Increased Social Media Monitoring and cross-platform analysis are needed
While very large platforms such as Twitter, YouTube, TikTok, and Instagram were used to accelerate disinformation in both countries, it is a lot harder to pin down the mobilization of rioters to one network. They use various ones besides Telegram and WhatsApp: in the U.S. Parler and Gab (after the rioting also TruthSocial and Gettr), and in Brazil particularly Kwai. These small, alternative platforms play a huge role in the radicalization of right-wing groups in the U.S. and in Brazil. Via cross-platform posting radical narratives are increasingly transferred to mainstream discourse. It is thus not sufficient to monitor narratives on major social platforms to fully understand actor groups and dynamics to predict and prevent such events in the future. So here again, social media monitoring of various platforms is much more needed. Additionally, it is not enough to understand the technical features of platforms but to also analyze data in the specific cultural context. This does not only mean contextualization but also more and better moderation of non-English content.
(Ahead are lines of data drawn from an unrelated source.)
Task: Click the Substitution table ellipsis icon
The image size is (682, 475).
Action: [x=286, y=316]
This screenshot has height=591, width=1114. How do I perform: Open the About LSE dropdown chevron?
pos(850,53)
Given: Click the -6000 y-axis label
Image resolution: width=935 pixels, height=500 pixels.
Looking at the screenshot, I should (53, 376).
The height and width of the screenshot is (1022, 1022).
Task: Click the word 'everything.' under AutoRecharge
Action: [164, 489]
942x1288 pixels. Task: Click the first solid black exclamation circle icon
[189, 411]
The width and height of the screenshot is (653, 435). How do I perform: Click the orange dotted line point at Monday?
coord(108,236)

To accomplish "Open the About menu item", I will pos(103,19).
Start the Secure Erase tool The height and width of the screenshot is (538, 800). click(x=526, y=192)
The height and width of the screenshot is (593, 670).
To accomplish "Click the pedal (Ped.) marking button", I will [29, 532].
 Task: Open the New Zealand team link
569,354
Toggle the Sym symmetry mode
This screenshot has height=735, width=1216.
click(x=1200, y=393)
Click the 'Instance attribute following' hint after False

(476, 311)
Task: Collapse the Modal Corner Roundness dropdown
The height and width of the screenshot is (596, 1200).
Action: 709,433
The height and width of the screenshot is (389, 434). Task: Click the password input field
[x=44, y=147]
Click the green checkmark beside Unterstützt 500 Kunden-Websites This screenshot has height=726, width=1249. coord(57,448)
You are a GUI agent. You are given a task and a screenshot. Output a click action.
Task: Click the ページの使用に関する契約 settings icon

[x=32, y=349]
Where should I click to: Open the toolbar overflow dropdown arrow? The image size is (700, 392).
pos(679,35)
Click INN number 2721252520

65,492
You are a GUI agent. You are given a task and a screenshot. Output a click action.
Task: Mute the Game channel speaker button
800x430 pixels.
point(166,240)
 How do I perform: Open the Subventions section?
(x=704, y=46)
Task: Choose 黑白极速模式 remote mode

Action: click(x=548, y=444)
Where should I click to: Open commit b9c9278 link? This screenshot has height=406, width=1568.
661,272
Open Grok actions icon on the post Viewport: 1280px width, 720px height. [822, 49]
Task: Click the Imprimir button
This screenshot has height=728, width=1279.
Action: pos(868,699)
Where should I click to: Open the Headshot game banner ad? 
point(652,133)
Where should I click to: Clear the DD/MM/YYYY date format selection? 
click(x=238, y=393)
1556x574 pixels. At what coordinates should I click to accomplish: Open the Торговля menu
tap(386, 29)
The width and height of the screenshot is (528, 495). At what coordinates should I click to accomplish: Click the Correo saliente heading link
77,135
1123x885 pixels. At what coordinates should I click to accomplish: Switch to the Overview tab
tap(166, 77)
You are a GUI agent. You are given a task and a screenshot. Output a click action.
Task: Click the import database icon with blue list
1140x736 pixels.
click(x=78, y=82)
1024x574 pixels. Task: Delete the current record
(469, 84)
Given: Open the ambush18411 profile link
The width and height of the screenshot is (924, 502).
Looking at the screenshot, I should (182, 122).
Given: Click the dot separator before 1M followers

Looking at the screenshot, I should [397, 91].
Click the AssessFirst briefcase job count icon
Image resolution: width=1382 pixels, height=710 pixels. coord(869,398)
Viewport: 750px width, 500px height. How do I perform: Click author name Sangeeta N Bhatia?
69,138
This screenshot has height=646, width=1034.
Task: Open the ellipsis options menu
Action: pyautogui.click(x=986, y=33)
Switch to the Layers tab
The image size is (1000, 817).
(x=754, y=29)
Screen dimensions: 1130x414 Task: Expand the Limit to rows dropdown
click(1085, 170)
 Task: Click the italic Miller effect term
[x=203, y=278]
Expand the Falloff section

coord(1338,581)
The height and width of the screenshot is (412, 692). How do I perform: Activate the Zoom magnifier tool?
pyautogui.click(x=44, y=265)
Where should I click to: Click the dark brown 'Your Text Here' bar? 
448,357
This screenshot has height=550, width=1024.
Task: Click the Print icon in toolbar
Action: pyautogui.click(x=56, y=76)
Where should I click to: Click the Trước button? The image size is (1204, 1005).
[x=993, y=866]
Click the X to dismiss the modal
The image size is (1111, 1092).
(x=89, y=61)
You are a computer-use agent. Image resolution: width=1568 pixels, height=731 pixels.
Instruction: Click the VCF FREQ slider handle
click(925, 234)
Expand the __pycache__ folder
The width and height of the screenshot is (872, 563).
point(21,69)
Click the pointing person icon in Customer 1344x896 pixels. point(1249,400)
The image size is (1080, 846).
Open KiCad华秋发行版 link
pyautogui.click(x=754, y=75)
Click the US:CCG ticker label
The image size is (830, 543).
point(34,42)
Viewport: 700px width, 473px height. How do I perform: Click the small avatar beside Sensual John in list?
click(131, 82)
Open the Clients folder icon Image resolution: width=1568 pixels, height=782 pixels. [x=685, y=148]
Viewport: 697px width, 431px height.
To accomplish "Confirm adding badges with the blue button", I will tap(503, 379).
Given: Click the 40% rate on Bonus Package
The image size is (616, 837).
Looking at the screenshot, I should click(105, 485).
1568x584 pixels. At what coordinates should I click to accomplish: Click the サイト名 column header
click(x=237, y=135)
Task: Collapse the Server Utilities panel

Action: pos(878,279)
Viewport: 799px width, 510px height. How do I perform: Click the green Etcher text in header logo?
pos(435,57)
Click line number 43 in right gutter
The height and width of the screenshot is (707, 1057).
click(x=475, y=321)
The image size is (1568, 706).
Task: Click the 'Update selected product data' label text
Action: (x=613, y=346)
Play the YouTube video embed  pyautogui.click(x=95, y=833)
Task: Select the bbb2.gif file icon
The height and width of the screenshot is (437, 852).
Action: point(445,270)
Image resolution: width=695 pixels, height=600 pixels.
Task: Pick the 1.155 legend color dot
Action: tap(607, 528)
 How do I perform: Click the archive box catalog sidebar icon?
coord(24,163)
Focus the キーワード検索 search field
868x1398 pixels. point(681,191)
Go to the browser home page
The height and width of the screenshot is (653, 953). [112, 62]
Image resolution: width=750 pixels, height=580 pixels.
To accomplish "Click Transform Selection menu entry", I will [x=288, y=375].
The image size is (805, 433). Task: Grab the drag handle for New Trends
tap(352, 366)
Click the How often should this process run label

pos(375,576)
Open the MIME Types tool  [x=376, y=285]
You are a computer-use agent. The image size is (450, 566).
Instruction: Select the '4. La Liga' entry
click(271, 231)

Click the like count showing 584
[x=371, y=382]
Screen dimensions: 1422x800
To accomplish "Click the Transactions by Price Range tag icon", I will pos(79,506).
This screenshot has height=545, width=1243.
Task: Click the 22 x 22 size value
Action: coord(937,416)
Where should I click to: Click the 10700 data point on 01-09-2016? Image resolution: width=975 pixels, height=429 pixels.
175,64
Let’s not forget, 2024 will be a global super-election year: 35% of the world’s population will elect their representatives and government: India with 1.4 billion people, the European Union with 447 million, and the United States with 331 million. From a platform governance perspective, this means a lot of work. Let’s hope that they will assume their responsibility and don’t leave the majority of counter-disinformation work to civil society efforts.